From the excerpt on the state occupation tax, pull out the part that opens with the words "As a part of" and closes with "the proceeds therefrom.", copied word for word.

◆ Document excerpt ◆
--------------------------------

As a part of its business, the appellant sends to its representatives outside of this state daily bulletins listing cars of fruit which are for sale. The appellant gives shipping directions to the respective growers and sellers and handles all of the bills of lading on shipments, most of which are consigned to appellant at points outside of this state. Upon arrival of the fruit at its destination, appellant attends to the delivery of shipments and collection of the proceeds therefrom.

Upon the ground that it is acting only as an agent for the fruit growers and that it is engaged solely in interstate commerce, appellant has never taken out a license under the commission merchants law of this state. The state tax commission's demand for payment of a business or occupation tax upon the appellant's gross revenue (commission of 8 cents a box for apples and 10 cents a box for pears) derived from the business done by the appellant under its contract as agent of the fruit growers was rejected. That is, the state tax commission's claim of a tax liability on the total commissions appellant receives from the growers for Washington-grown fruit sold and shipped to points within and without this state was denied. Appellant's action to restrain the state tax commission from enforcement of the occupation tax statute resulted, as stated above, in dismissal of the action following sustaining of demurrer to the complaint.

Appellant contends that the imposition of the occupation tax upon it constitutes a direct impost upon the gross proceeds of appellant's foreign and interstate business; therefore, is in violation of article 1, § 9, clause 5, and article 1, § 10, cl. 2, of the Constitution of the United States, reading as follows:

'No Tax or Duty shall be laid on Articles exported from any State. * * *
'No State shall, without the Consent of the Congress, lay any Imposts or Duties on Imports or Exports, except what may be absolutely necessary for executing its inspection Laws.'

All persons engaged in business in this state are required by title 2, c. 180, Laws 1935, to pay an occupation tax for the act or privilege of engaging in business activities. The tax is measured by a percentage of the gross income solely of that business. In the case at bar the tax is measured by a percentage of the appellant's gross income, consisting of the commissions of 8 cents a box for apples and 10 cents a box for pears produced in the state of Washington and sold and shipped to points within and without this state. The tax which the state tax commission seeks to exact of the appellant is a tax laid for the purpose of revenue only and is measured, not by the sales price of the fruit, but by the amount received by the appellant for its services as the exclusive agent of the growers fixed on a 'per box' basis.

The United States Supreme Court held in Crew Levick Company v. Pennsylvania, 245 U.S. 292, 38 S.Ct. 126, 62 L.Ed. 295, that a state tax on the business of selling goods in foreign commerce measured by a percentage of the entire business transacted is both a regulation of foreign commerce and an impost, or duty on exports, and is, therefore, void.

--------------------------------

◆ Provided data ◆

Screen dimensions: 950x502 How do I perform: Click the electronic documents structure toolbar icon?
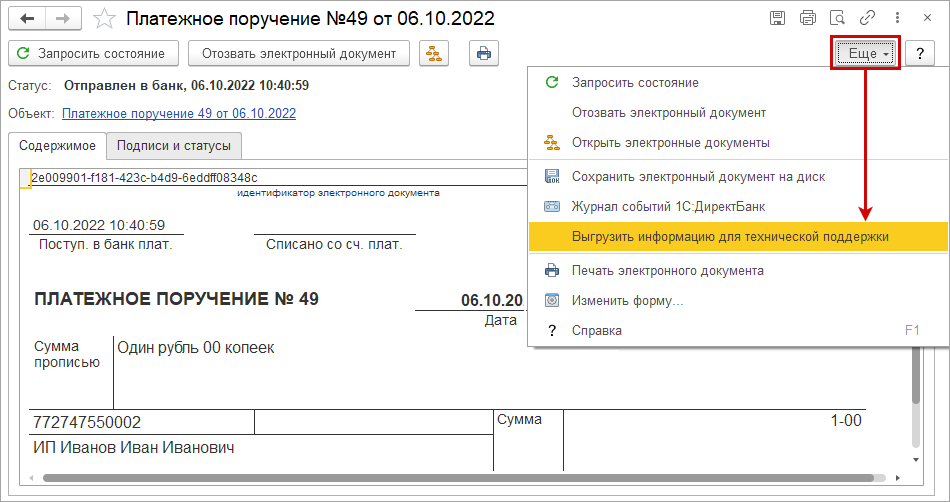(435, 54)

--------------------------------

◆ Solution for this problem ◆
As a part of its business, the appellant sends to its representatives outside of this state daily bulletins listing cars of fruit which are for sale. The appellant gives shipping directions to the respective growers and sellers and handles all of the bills of lading on shipments, most of which are consigned to appellant at points outside of this state. Upon arrival of the fruit at its destination, appellant attends to the delivery of shipments and collection of the proceeds therefrom.